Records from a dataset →
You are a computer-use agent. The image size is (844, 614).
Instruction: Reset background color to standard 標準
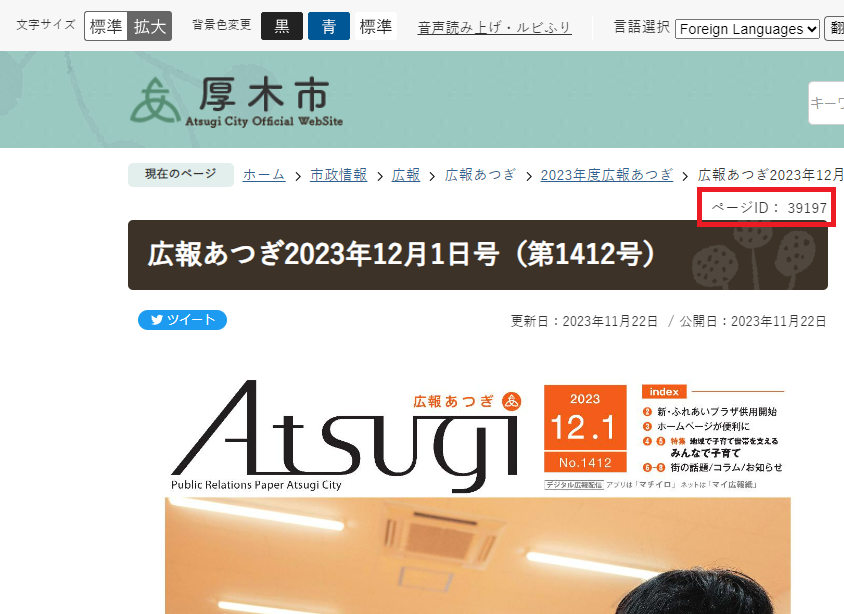(376, 27)
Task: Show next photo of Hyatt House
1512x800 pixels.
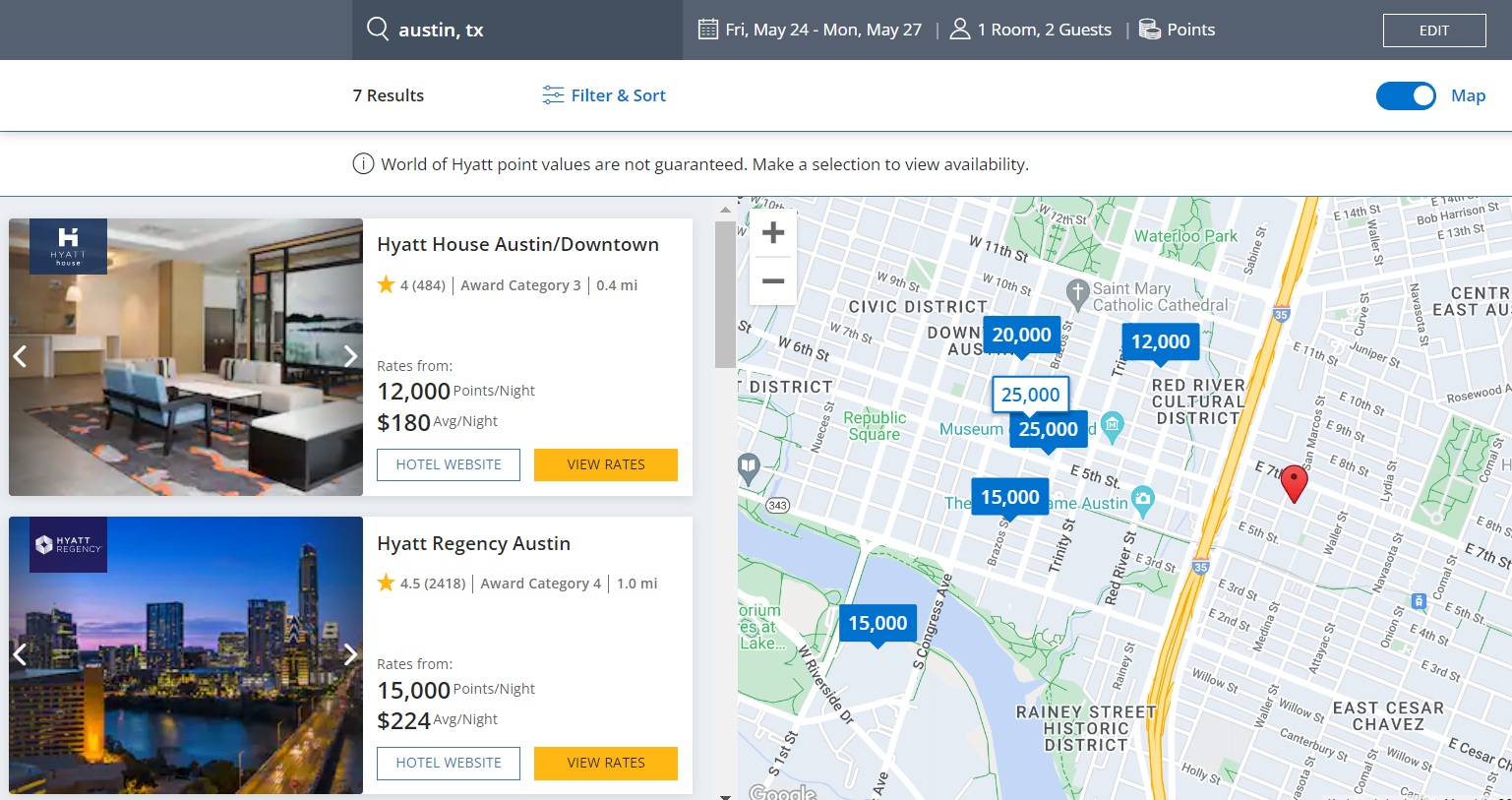Action: click(x=349, y=356)
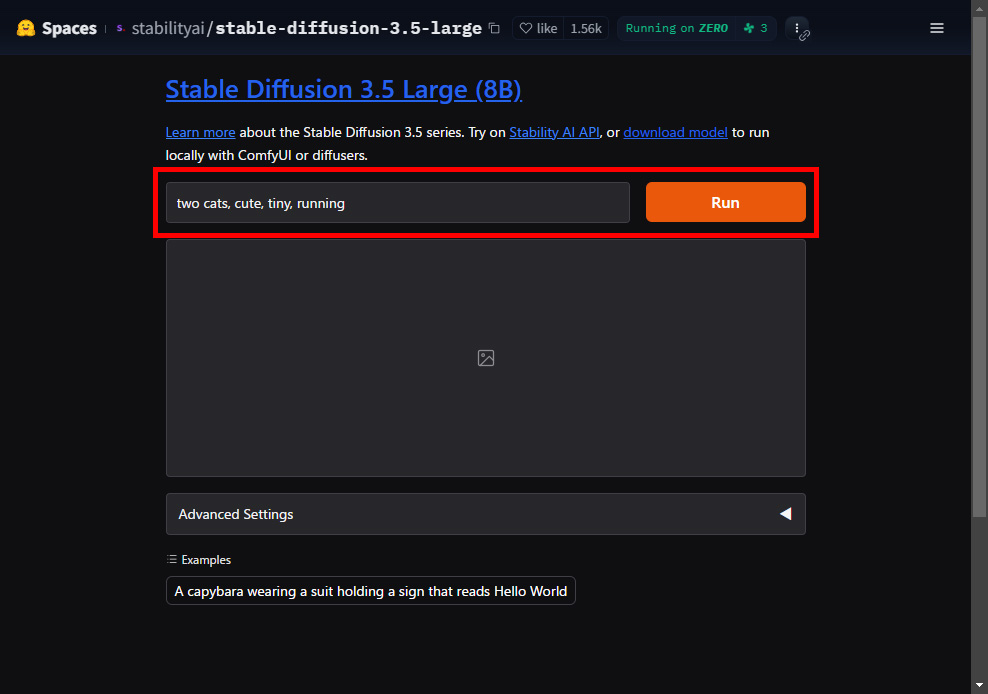Click the image placeholder icon in output
This screenshot has width=988, height=694.
click(x=486, y=358)
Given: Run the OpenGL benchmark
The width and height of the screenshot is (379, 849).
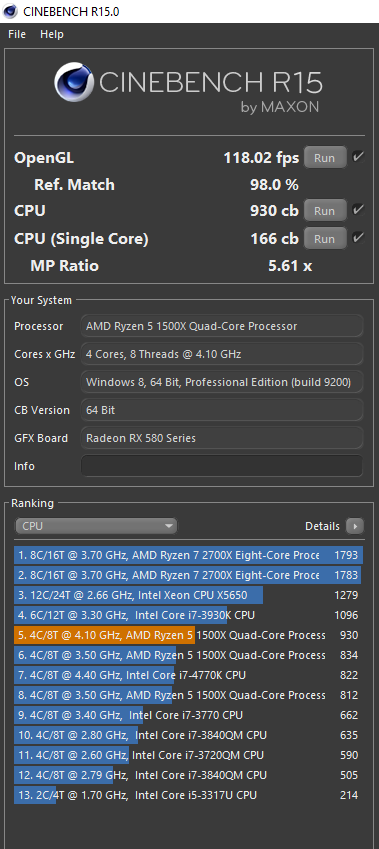Looking at the screenshot, I should pos(325,158).
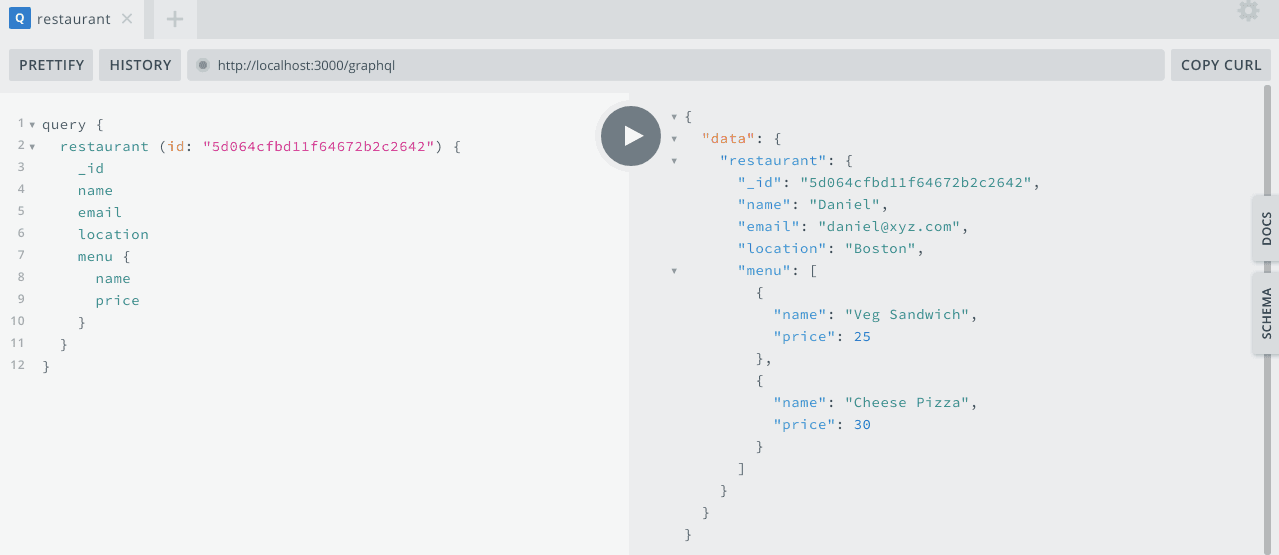
Task: Click COPY CURL button
Action: click(x=1220, y=65)
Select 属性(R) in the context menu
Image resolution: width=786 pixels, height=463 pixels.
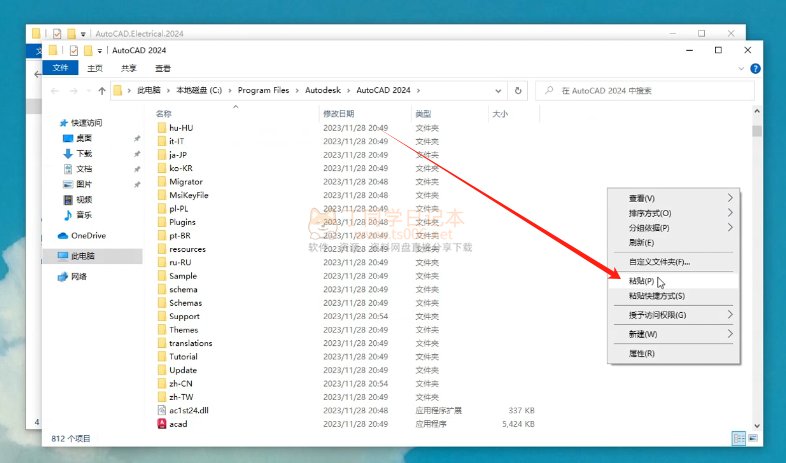641,353
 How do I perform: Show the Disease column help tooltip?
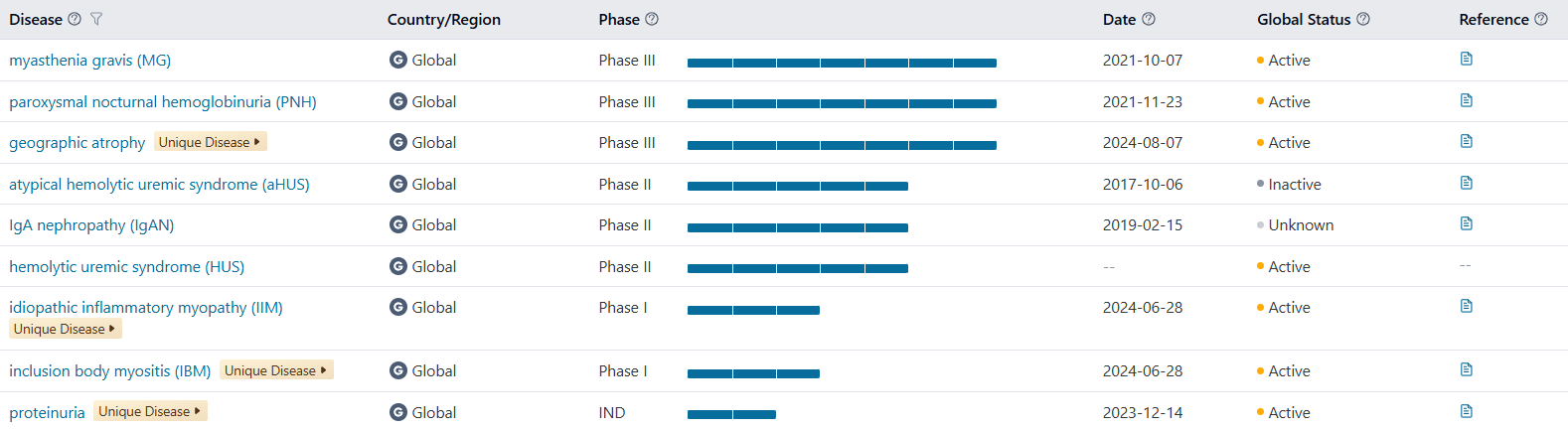coord(75,19)
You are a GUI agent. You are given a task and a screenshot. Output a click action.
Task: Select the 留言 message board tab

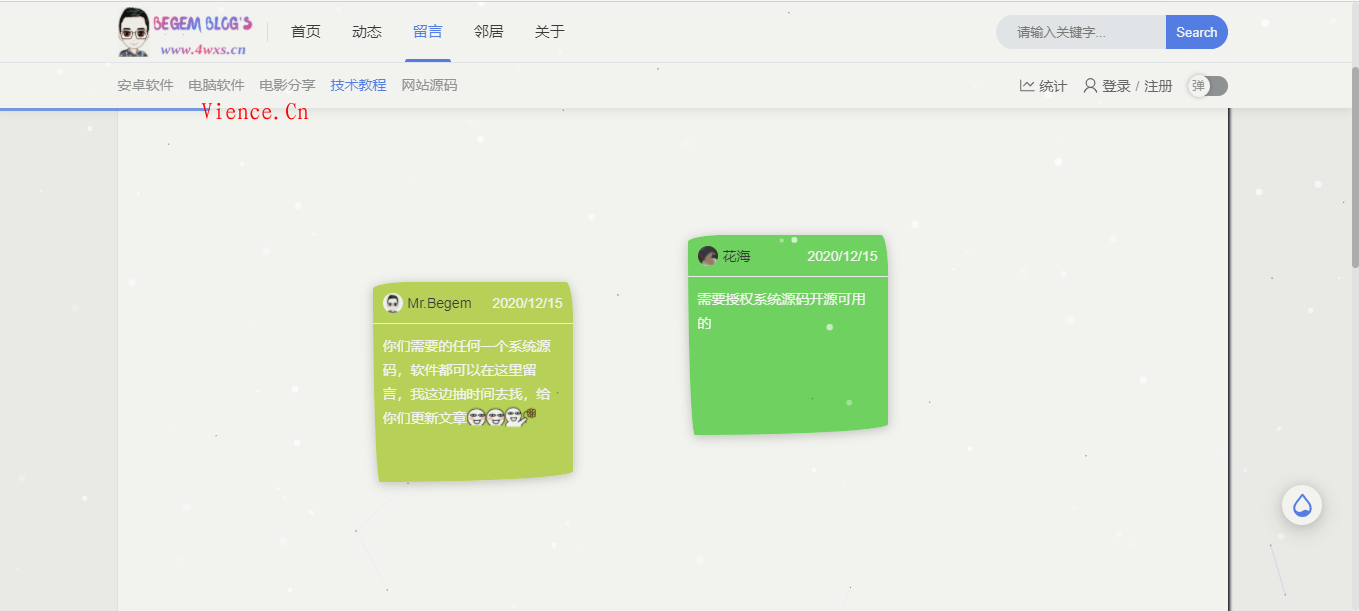pyautogui.click(x=428, y=32)
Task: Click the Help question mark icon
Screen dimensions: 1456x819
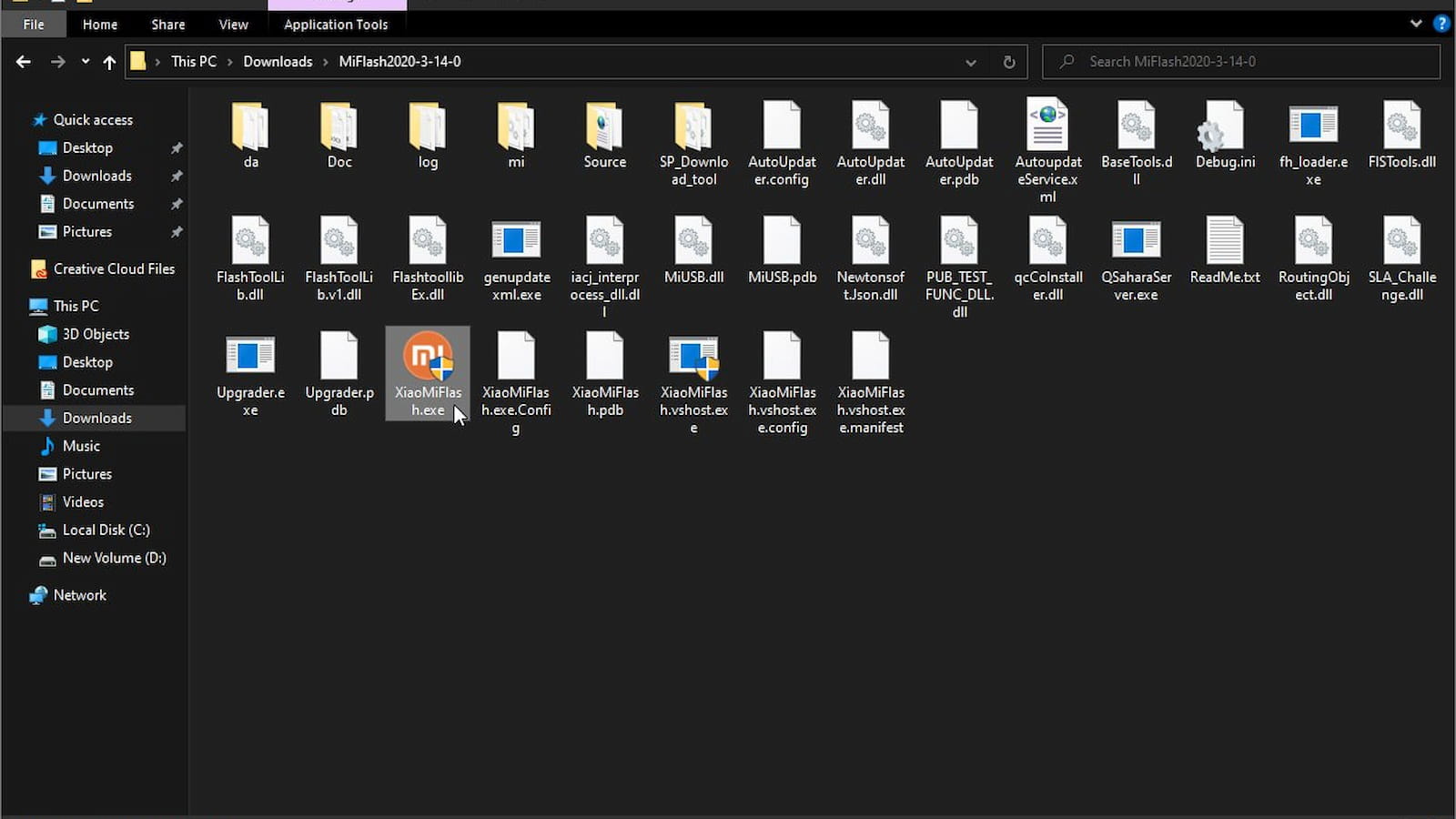Action: tap(1441, 24)
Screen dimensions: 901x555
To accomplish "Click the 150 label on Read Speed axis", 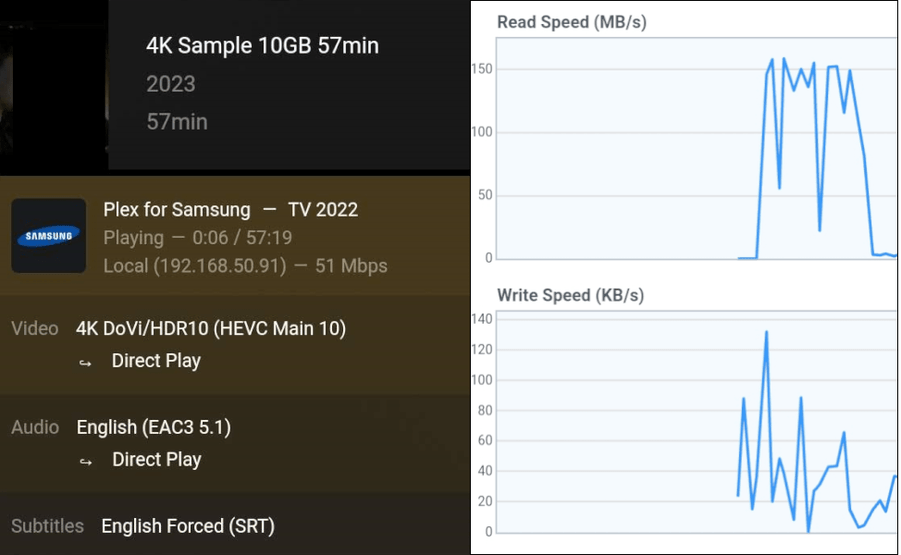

Task to carry out →
Your copy should hold only the lines above from the one containing "Select 属性(R) in the context menu" through the one containing "Task: Click the Help question mark icon", exactly as written and free of pictures.

Response to this task →
Select 属性(R) in the context menu
Image resolution: width=786 pixels, height=463 pixels.
641,353
 How do I perform: Show the Disease column help tooltip?
coord(75,19)
You are a GUI agent. You are given a task and a screenshot. Output a click action.
Task: Select the 留言 message board tab

pyautogui.click(x=428, y=32)
Task: Click the Help question mark icon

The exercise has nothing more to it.